▶ _Selected passage_:
+++++

The life-changing role of social networks and digital enablement in humanizing cities of an ever-grander scale is critical and absolute. Every eco mega-city must be enabled for people to connect immediately and anywhere. This lies beyond putting up cafes and hot spots and creating the odd social network movement.

This is about the degree to which people can live out their digital lives enabled by the metropolis in which they live – as opposed to relying on the brands and businesses that populate that city to do it for them.

It is also to do with creating the platforms on which they can have their say and act directly on municipal and civic issues, questions and challenges that affect their daily lives.
Social Networks that create, stimulate and elevate a ‘listening’ and ‘acting upon’ culture are critical to engaged and communal environments flourishing and becoming self- sustaining.

That there should be an Open Innovation platform for every city yet to be planned and constructed; an open innovation platform focused on attracting, engaging innovative minds with potential solutions on everything from hi and clean tech and industrial innovation both radical and incremental to social programmes, care initiatives, and community ventures is critical given the scale and the different need states that need to be designed for.

+++++

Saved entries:
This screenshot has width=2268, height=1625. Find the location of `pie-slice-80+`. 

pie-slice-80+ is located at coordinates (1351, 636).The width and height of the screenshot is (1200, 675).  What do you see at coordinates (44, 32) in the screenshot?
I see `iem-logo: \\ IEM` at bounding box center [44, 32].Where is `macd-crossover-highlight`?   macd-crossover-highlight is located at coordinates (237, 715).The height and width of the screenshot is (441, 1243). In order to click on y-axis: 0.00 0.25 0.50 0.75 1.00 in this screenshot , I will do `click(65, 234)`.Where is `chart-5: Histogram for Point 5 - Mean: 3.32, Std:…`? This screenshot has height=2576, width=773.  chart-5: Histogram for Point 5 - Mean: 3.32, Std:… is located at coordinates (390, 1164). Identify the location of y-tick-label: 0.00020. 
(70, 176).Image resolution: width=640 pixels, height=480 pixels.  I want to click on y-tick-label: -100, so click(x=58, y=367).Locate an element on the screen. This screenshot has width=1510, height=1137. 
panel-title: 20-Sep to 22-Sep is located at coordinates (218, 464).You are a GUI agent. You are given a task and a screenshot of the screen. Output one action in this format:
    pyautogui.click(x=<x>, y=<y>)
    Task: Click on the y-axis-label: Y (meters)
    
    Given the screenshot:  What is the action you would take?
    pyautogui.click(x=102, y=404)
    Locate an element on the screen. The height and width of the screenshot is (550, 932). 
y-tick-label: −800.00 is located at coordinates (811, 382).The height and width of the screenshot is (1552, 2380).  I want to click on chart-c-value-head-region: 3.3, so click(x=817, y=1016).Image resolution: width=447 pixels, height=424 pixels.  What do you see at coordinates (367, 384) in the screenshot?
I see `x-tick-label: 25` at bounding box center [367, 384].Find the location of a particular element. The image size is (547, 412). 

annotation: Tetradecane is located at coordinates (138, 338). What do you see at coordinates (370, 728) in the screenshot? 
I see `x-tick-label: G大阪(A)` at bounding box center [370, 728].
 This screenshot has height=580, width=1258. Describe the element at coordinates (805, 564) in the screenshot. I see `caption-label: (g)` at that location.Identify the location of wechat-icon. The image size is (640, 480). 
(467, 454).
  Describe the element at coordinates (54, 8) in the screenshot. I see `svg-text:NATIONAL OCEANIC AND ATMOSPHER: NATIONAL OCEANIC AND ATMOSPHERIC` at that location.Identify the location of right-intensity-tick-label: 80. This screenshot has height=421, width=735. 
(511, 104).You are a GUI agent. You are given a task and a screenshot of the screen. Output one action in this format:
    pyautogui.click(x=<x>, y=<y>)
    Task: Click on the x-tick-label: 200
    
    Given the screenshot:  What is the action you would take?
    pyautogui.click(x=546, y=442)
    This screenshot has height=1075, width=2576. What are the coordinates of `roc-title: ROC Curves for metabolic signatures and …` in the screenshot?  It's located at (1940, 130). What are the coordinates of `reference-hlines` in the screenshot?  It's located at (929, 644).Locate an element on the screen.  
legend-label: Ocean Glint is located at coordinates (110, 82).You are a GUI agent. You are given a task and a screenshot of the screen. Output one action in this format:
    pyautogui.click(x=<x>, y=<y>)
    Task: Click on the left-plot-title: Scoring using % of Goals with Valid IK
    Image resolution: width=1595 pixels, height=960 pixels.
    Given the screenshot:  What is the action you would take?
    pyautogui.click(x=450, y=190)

+++++

▶ _What to do_:
a) Write out the part of the text on social networks in cities between "The life-changing role" and "social network movement.", inclusive.
b) Turn the paragraph of the text on social networks in cities that begins "The life-changing role of social networks" into a short list of its main points.
Rely only on the text about social networks in cities when working through the tasks.

▶ _Solutions to the exercise_:
a)
The life-changing role of social networks and digital enablement in humanizing cities of an ever-grander scale is critical and absolute. Every eco mega-city must be enabled for people to connect immediately and anywhere. This lies beyond putting up cafes and hot spots and creating the odd social network movement.

b)
- Social networks and digital enablement play a critical and absolute role in humanizing cities of ever-grander scale.
- Every eco mega-city must be enabled for people to connect immediately and anywhere.
- This goes beyond putting up cafes and hot spots and creating the odd social network movement.